The RHD is a protein domain found in eukaryotic transcription factors composed of two immunoglobulin-like β-barrel subdomains that grip the DNA in the major groove. The first subdomain, referred to as the N-terminal specificity domain, N-RHD, contains recognition loops that interact with DNA bases. The second subdomain, referred to as the C-terminal dimerization domain, C-RHD, contains in addition protein-protein interaction sites and is analogous to the EBF IPT/TIG domain.

The overall structure of EBF DBD reveals an antiparallel β-barrel comprised of nine strands arranged into sheets (Fig. 1B). Although superposition of the EBF DBD β-barrel core with other RHD-containing proteins reveals similar topology, the emanating loops are quite distinct. A characteristic feature in the EBF DBD is the presence of a zinc binding motif termed the “EBF zinc knuckle,” coined by Fields et al. (24). This HCCC zinc binding pattern is one of the more uncommon zinc coordination motifs (25) (Fig. 1C), and searches for similar structural motifs in the PDB with SPASM (26) using either the whole knuckle sequence or only the zinc-coordinating residues did not result in any significant hits.

In addition to the structure maintaining zinc-coordinating residues, mutational studies have identified a set of residues important for DNA interaction; Arg-163 has been shown to be absolutely required for DNA binding, while mutation of Lys-167, Lys-168, Asn-172, and Asn-174, all in the knuckle region, affect DNA binding negatively (24). The EBF zinc knuckle structure shows that the α-α motif positions these residues accessibly for interaction with DNA. Further examination of the electrostatic properties of the surface of the EBF DBD reveals a positively charged groove available for interaction with DNA (Fig. 1D). Residue His-235, also found to be crucial for DNA interaction by mutagenesis, is found in the vicinity of this area.

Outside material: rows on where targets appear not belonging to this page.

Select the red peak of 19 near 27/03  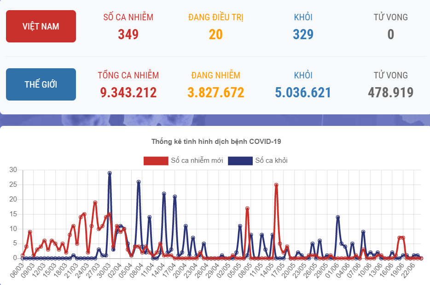[x=95, y=202]
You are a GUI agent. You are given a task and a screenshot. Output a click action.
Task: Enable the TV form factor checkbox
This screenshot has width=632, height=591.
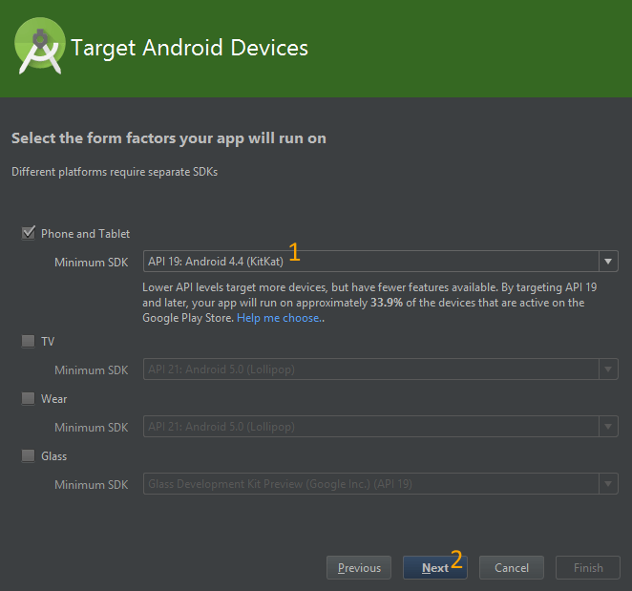pos(28,341)
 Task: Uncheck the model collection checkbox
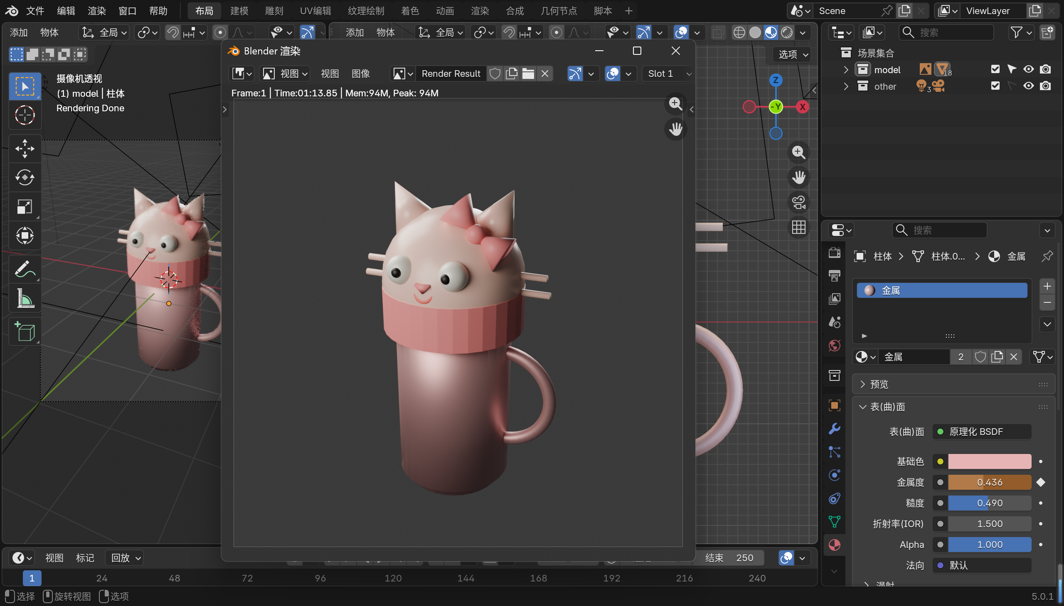(x=995, y=69)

Structure of the IPT/TIG Domain

Structures were determined for the IPT/TIG domains of both EBF1 and EBF3 (PDB ID: 3MQI and 3MUJ, respectively) (Fig. 2A). Sequence alignment of these two IPT/TIG domains reveals 98% sequence identity, and the resulting crystal structures are very similar, with superposition showing root mean square Cα-Cα distance of 0.72 Å over an 83-residue range. The structures reveal an immunoglobulin-like fold, confirming that they belong to the IPT/TIG domain family (Pfam: TIG: PF01833), which is similar to the C-RHD subdomain (Fig. 2B). This strengthens the structural similarities with the RHD family. TIG domains are typically found in transcription factors but also in cell surface receptors such as Met and Ron (27) and typically exhibit three different topologies (28). The EBF structures presented here reveal a NF-κB-type TIG topology that has several roles; it is involved in DNA binding and/or dimerization but has also been implicated in protein-protein interactions.

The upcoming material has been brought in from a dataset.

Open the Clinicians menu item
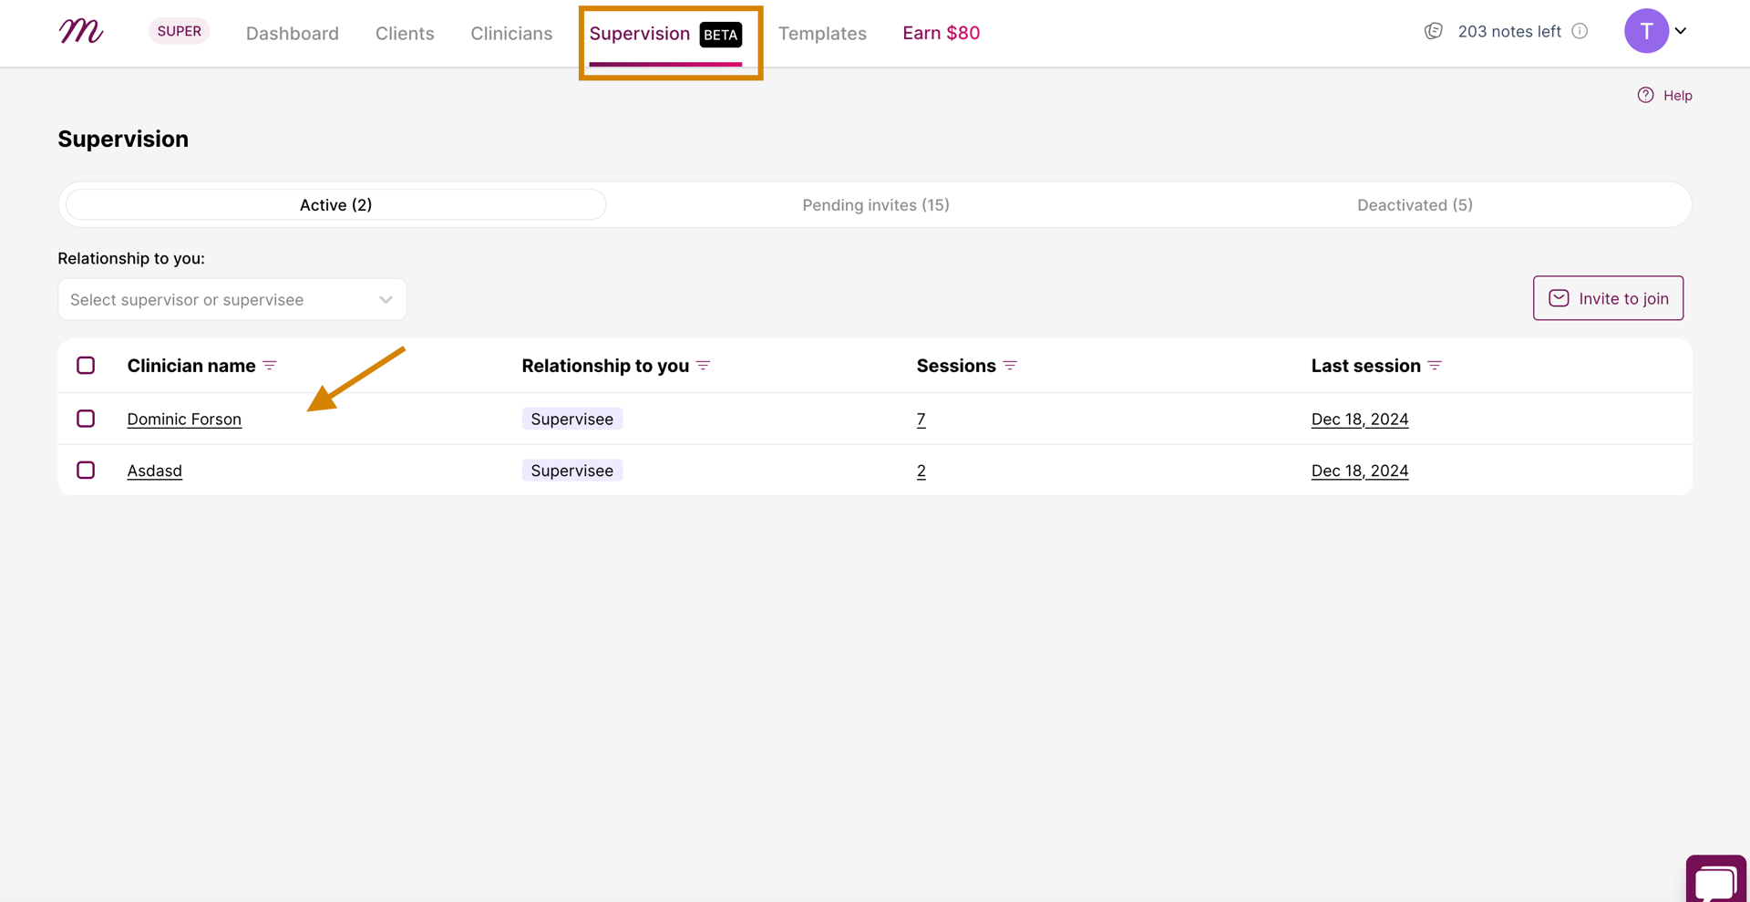1750x902 pixels. coord(511,34)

Structural representation of EBF3 IPT/TIG and HLHLH domains. A, schematic illustration of EBF domain composition. IPT/TIG and HLHLH domains are depicted in orange and red, respectively. B, schematic representations of the IPT/TIG and HLHLH domain dimer. ...

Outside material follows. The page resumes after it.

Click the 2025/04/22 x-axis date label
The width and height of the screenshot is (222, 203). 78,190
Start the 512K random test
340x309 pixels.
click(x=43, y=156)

The crystal packing in both the EBF1 and the EBF3 IPT/TIG crystals show formation of a dimer at the interface of strands β1, β2, and β4 (Fig. 2C). The dimer interface has a buried surface area of 1960 Å2 (29) and consists of a hydrophobic core surrounded by electrostatic interactions. This feature supports a role in dimerization and protein-protein interaction.

The closest structural homologue to the EBF IPT/TIG domain is the TIG domain in human calmodulin binding transcription activator 1, CAMTA1 (PDB: 2CXK). CAMTA1 is a member of a transcription factor family composed of a CG-1 DNA binding domain, the TIG domain, calmodulin binding IQ repeats, as well as ankyrin repeats (30). The biology of CAMTA1 is still largely to be explored, and the function of its TIG domain remains unknown.

New Fold for Atypical HLHLH Domain

Unlike the typical HLH motif containing proteins, the HLHLH domain of EBF proteins is not involved in DNA binding but rather in dimerization and transactivation. Evolutionarily, this module has expanded from being a double helix motif to a triple helix motif where the first and either of the following two helices are sufficient for dimer formation (31).

The structure of the two first helices in the HLHLH region of EBF3 reveals a new helical bundle-like fold for which structural homologue searches yield no significant hits (Fig. 2D). In our EBF structure, the first α-helix from one monomer packs with the second helix on the other monomer in an antiparallel fashion. The pair of helices then comes together to form a stable hydrophobic core. In a structure of a protein variant containing all three helices in the HLHLH motif (PDB code 3N50), we do not see the pair of third helices in any of the dimers in the asymmetric unit. Where a third helix is present, it folds over to interact with hydrophobic residues of the adjacent helix from the other monomer. The low occupancy of the third helix in the crystal structure indicates that the interaction of the third helix is weaker than between the two first helices, and its conformation might be affected by crystal contacts. The plasticity of the third helix suggests its involvement in interactions with other proteins.

The HLHLH domain contains a PXXPXXP motif in the loop between H1 and H2 (Fig. 2D). Different polyproline motifs often participate in recognition events, and a similar sequence in the proline repeat domain of p53 was shown to bind the transcriptional co-activator p300 and control p53 acetylation (32). EBF has been shown to have an inhibitory effect on p300/CREB-binding protein through a direct interaction (33), suggesting that the PXXPXXP motif may be the interaction site for p300 or for other partners involved in transactivation.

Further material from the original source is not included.